■ **What to do**
Reproduce each of the following entries verbatim, character for character.

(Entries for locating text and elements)
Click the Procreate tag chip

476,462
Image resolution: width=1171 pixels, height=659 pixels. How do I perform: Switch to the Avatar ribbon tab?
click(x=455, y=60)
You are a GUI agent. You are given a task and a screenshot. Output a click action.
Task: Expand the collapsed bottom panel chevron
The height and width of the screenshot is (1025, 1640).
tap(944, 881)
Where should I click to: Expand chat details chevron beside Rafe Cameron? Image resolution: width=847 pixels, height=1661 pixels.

■ **Task result**
Click the Procreate tag chip

476,462
Image resolution: width=1171 pixels, height=659 pixels. How do I perform: Switch to the Avatar ribbon tab?
click(x=455, y=60)
You are a GUI agent. You are given a task and a screenshot. Output a click action.
Task: Expand the collapsed bottom panel chevron
The height and width of the screenshot is (1025, 1640).
tap(944, 881)
Where should I click to: Expand chat details chevron beside Rafe Cameron? Image resolution: width=847 pixels, height=1661 pixels.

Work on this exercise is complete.